Atop Seminsky Pass in Central Siberia's Altai Mountains, my companions and I were cold, wet and wind-whipped. Still, we stood in awe of a couple dozen wild horses, happily munching on Rhaponticum carthamoides, an adaptogen used by woodsmen and athletes alike. R. carthamoides was just one of several promising botanicals I discovered while herb hunting in Siberia.
Siberia, with its sprawling nature and abundant medicinal plants, stands as a likely future source of botanicals for the world market. Just as India and China both export tons of botanicals each year, Siberia will also prove a rich source for healing plants.

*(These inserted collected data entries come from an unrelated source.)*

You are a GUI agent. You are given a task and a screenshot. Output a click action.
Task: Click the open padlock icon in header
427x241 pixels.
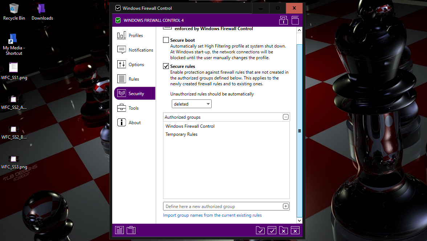click(x=283, y=20)
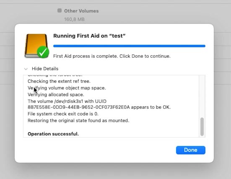Click the First Aid complete status message

(112, 56)
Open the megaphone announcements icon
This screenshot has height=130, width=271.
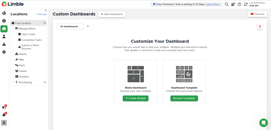4,107
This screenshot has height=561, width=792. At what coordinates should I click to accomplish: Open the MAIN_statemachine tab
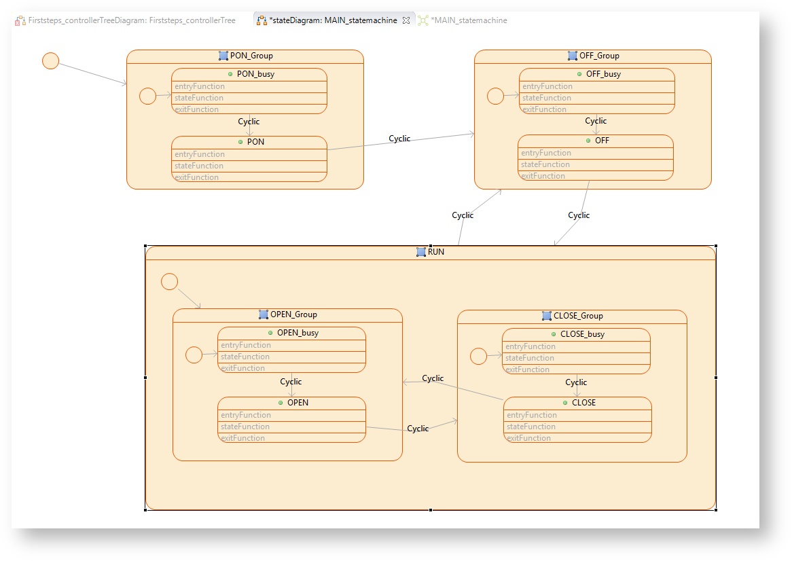pyautogui.click(x=468, y=20)
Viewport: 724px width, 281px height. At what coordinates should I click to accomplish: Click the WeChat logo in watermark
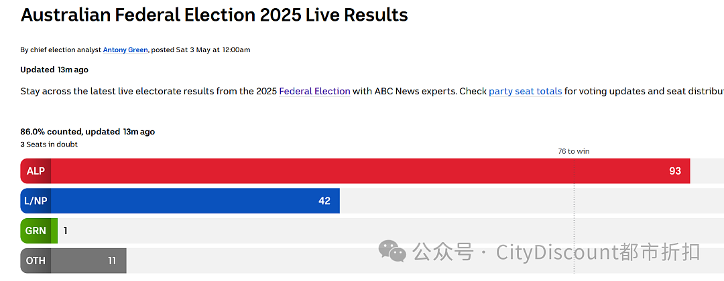392,252
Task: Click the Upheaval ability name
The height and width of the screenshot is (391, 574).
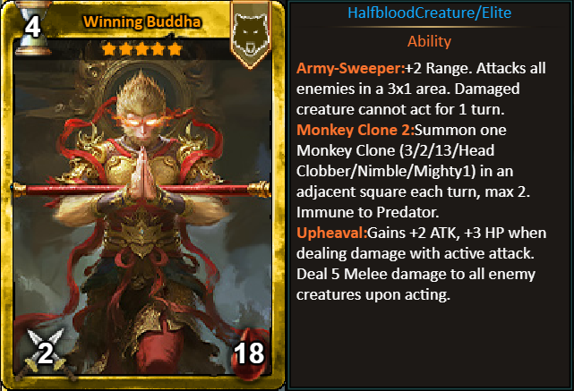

I went to Siberia to understand the range and scope of the country's botanicals. The Altai Republic offers probably the best developed botanical infrastructure in all of Siberia, and thus was ideal for my purposes.
My traveling companions Marat Khamzin and Vadim Kolpakov own Russian Natural Products, a diverse herbal company in the city of Novosibirsk. They kindly took me around Altai, introducing me to the area's medicinal plants. I also met key botanical scientists, traditional healers, herbal traders, growers and gatherers.
Siberia's majestic beauty was striking. Great rivers rushed swift and wide, hawks wheeled in the sky and the air smelled fresh and sweet. Leather-skinned horsemen tended herds of cattle and sheep. Grand mountain slopes with pine and birch forests rose around us as we wound our way through pristine valleys. Along the road, we saw small stands where locals sell various herbal teas and preparations.
In Novosibirsk, home to 1.5 million people, I saw firsthand Siberia's dedication to its native plants at the Central Siberian Botanical Garden. Funded by the Russian government, the garden houses more than 10,000 plant species, of which approximately 400 are medicinal.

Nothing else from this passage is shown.